__Provided data__:

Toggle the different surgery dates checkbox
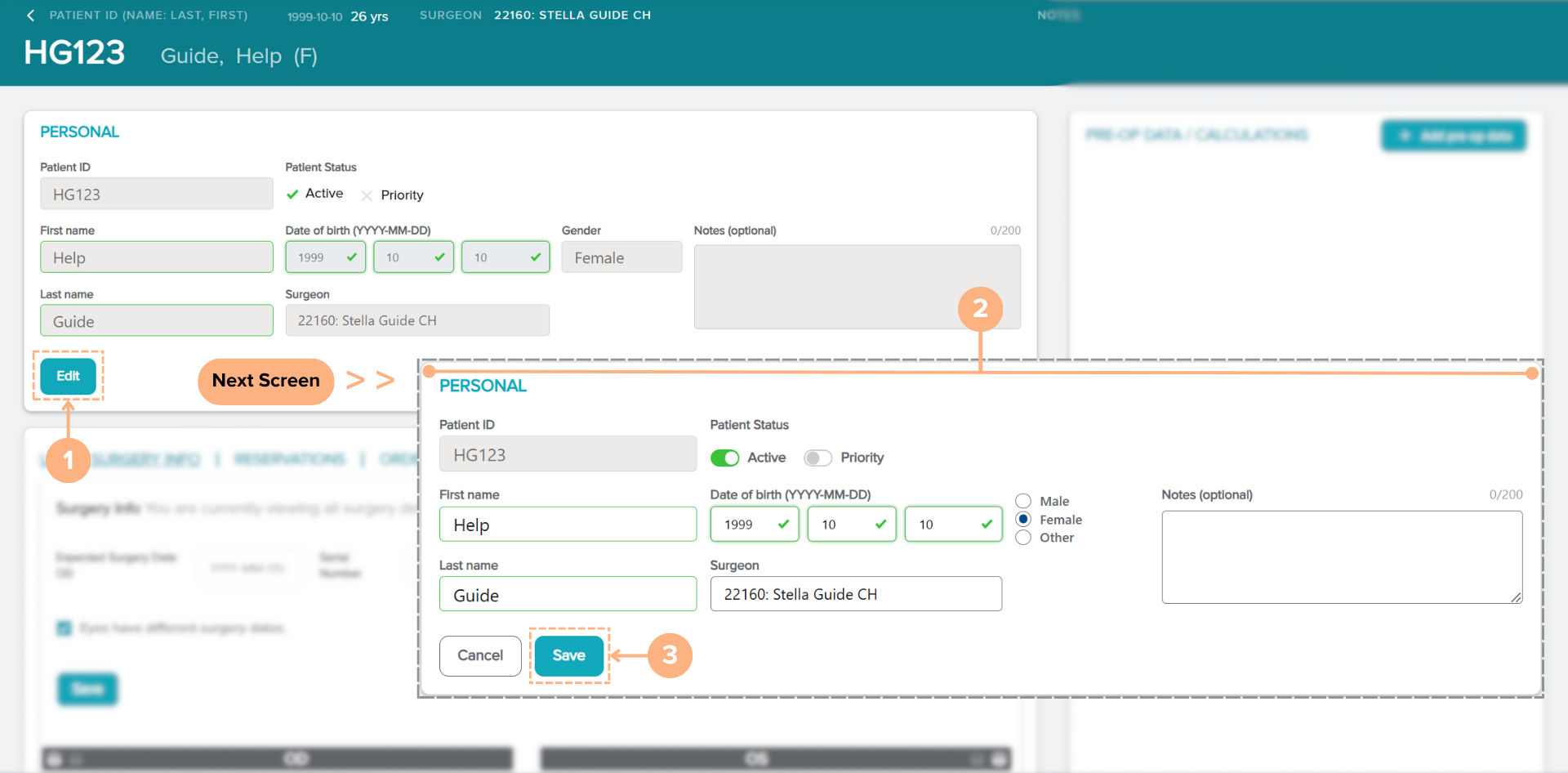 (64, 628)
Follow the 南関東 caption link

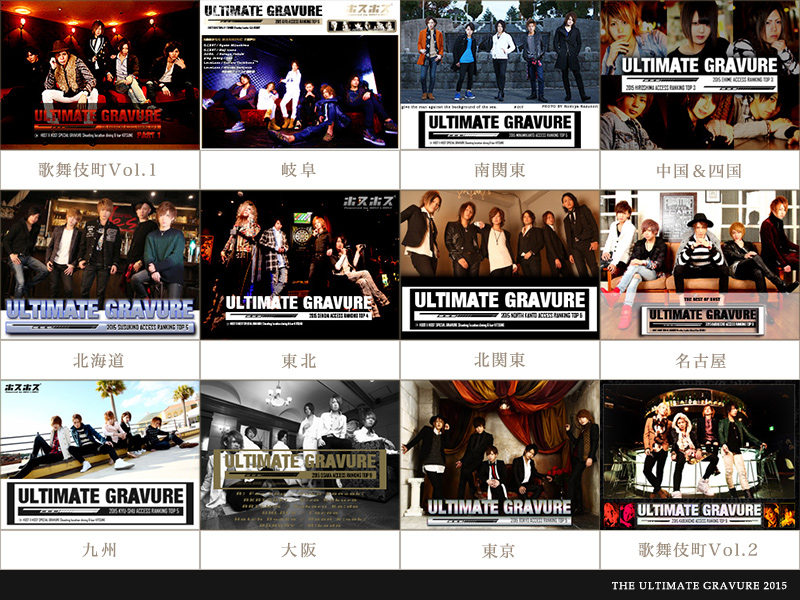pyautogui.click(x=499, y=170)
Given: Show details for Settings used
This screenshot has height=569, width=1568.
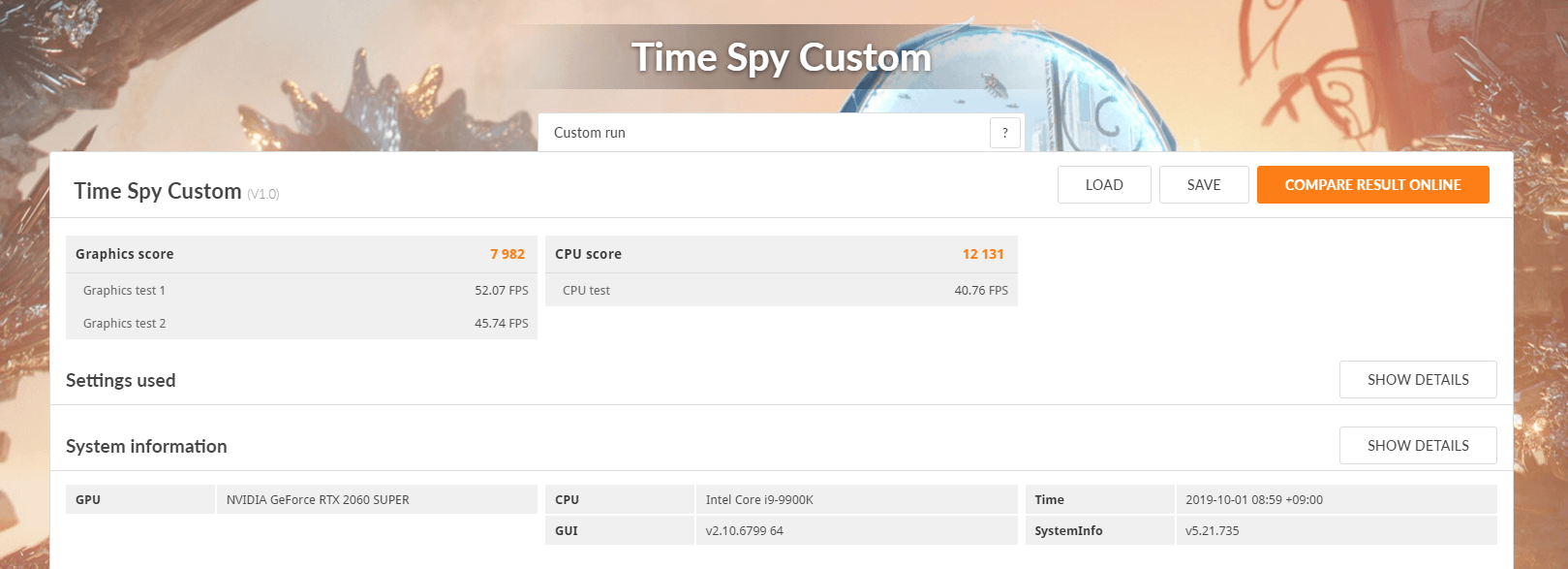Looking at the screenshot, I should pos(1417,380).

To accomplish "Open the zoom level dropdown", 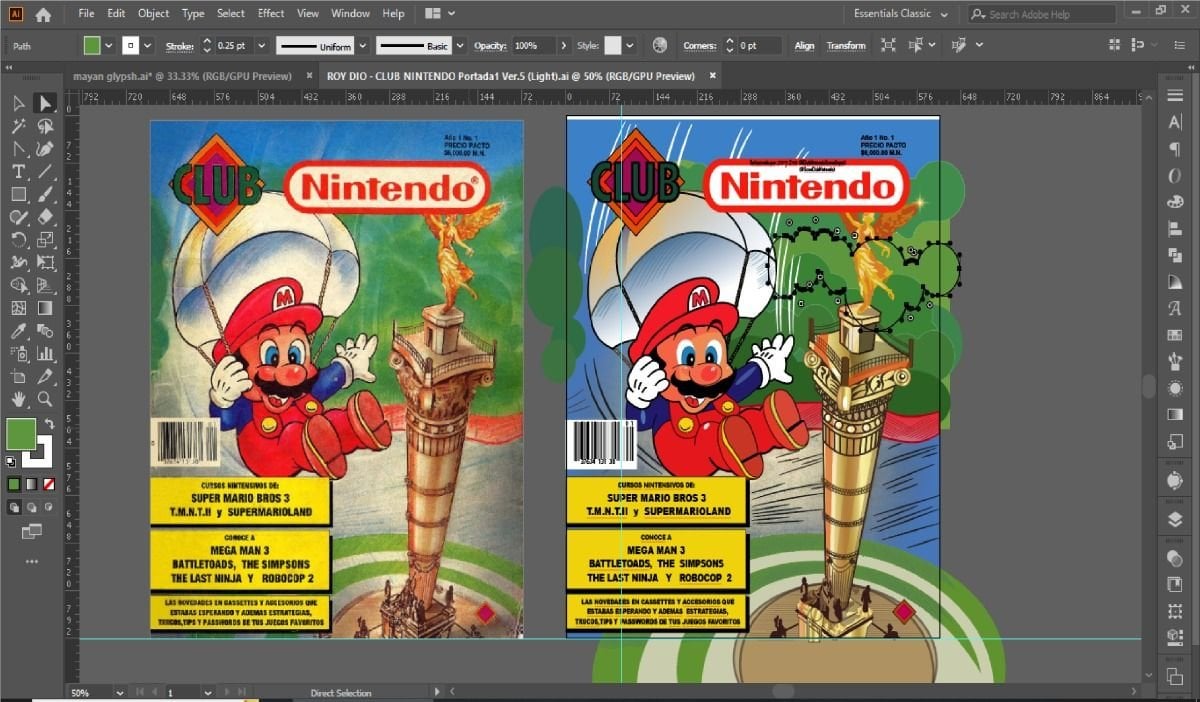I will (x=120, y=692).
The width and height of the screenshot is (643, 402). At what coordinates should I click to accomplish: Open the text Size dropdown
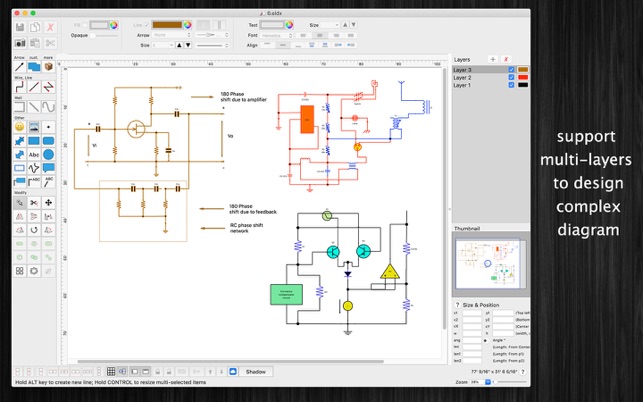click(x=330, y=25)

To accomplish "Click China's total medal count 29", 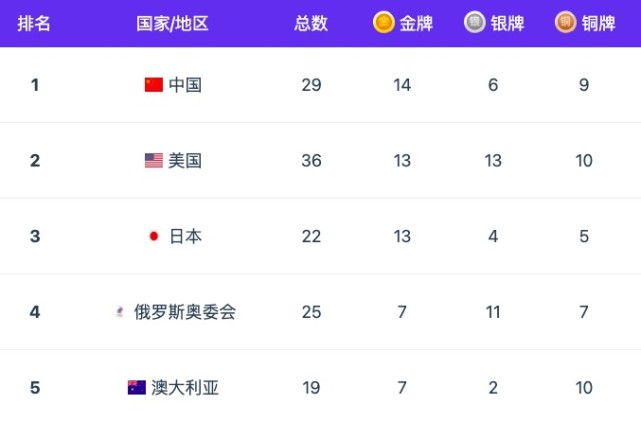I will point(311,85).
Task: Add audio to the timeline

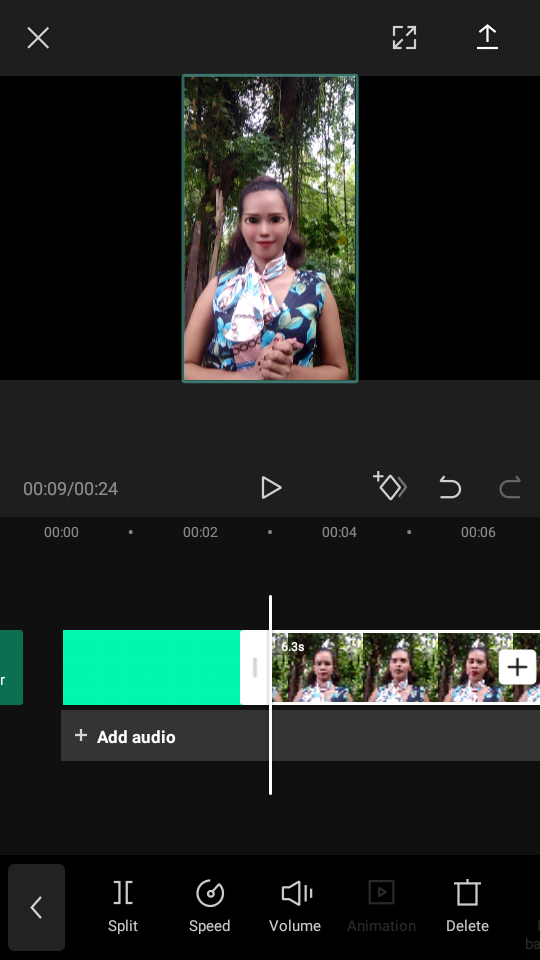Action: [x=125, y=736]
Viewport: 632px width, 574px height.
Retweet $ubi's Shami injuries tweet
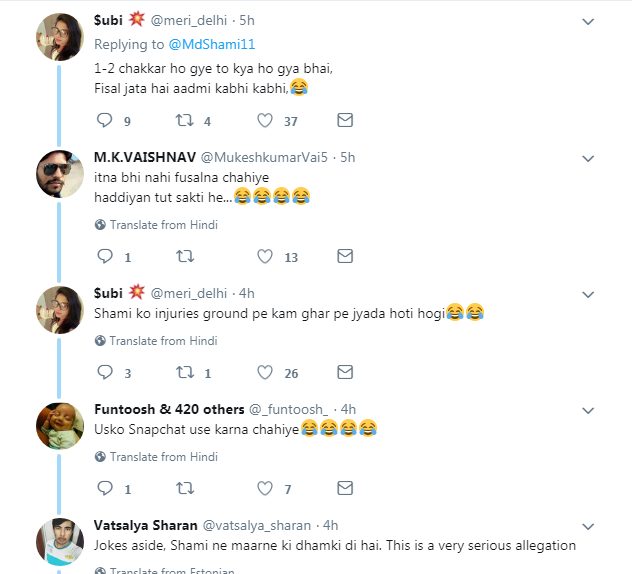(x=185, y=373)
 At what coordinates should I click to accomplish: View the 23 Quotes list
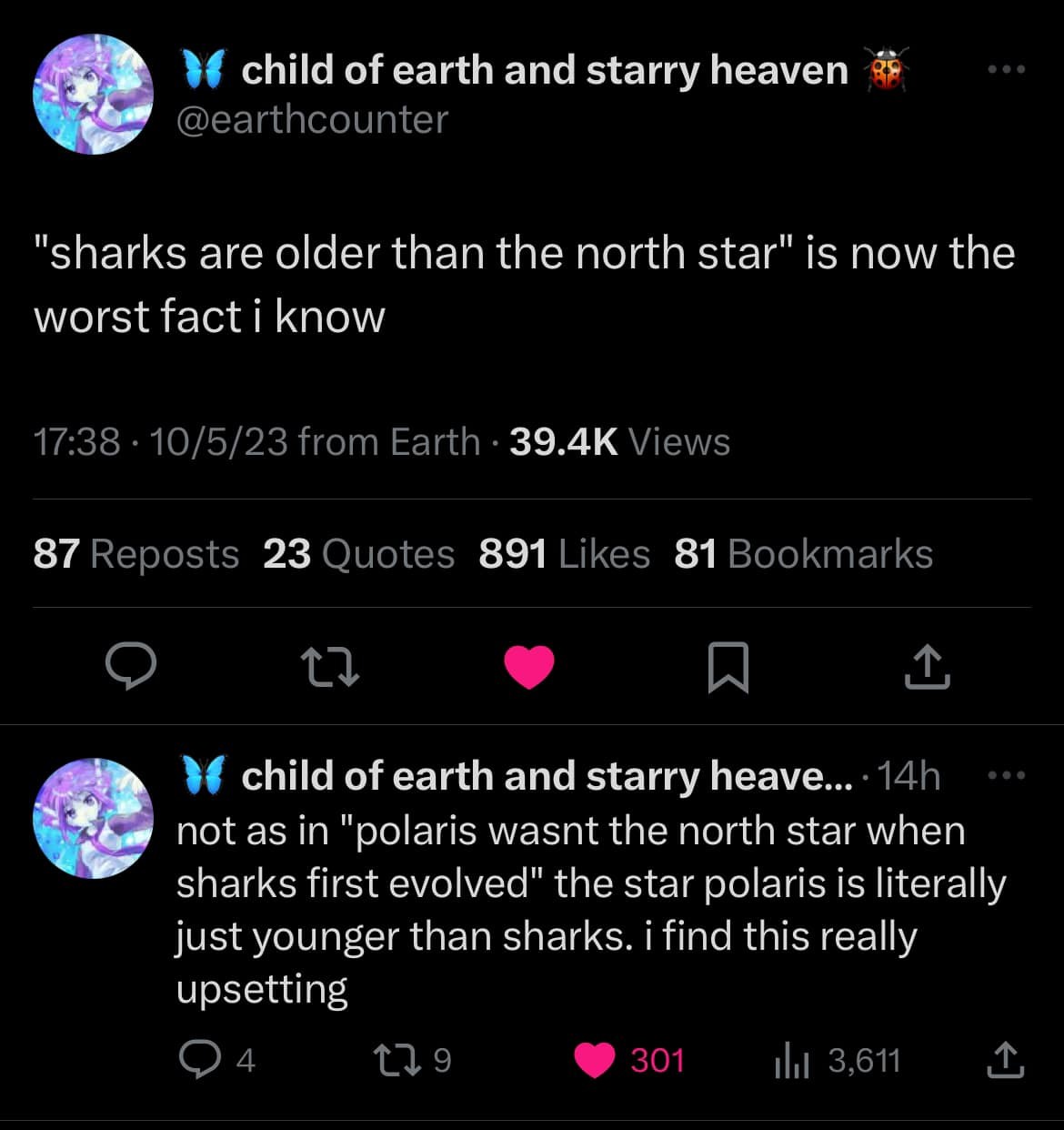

__Work required__:
Please transcribe word for word the lines from the one bearing "Retweet $ubi's Shami injuries tweet" through the last line of the records above, omitting the pictures.

__Task response__:
Retweet $ubi's Shami injuries tweet
(x=185, y=373)
 At what coordinates should I click to accomplish: View the 23 Quotes list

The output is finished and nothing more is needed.